─── SUPPLIED INFORMATION ───

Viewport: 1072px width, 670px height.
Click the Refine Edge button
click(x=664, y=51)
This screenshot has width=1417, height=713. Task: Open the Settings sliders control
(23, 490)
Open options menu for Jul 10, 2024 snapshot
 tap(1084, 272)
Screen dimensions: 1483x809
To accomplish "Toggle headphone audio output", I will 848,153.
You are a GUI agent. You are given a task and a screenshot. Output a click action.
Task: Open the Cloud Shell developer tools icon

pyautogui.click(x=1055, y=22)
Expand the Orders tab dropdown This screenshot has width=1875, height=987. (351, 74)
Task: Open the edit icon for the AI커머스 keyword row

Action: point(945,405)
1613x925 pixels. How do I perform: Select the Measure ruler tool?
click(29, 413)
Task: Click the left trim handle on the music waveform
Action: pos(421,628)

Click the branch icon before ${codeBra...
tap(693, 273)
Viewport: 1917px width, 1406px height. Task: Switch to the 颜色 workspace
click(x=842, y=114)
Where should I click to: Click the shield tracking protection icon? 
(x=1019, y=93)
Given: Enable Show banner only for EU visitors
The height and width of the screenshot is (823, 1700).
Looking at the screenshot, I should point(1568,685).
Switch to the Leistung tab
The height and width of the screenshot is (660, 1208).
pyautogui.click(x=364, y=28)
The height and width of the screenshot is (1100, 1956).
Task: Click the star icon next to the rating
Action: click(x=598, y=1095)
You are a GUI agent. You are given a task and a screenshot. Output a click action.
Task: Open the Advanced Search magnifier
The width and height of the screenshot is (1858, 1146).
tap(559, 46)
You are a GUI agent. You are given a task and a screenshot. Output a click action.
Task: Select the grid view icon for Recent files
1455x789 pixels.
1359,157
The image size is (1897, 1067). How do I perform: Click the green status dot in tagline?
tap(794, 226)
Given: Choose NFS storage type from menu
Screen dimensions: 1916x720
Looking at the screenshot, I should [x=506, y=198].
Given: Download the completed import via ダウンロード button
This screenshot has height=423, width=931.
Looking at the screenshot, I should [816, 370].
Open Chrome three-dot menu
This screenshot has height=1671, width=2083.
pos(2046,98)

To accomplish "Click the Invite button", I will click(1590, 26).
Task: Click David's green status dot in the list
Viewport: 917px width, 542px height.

───

**WHAT IS EXPECTED**
Your response should be each line that includes the word "will", copied from the records.

**SOLUTION**
To accomplish "Toggle headphone audio output", I will 848,153.
To accomplish "Click the Invite button", I will click(1590, 26).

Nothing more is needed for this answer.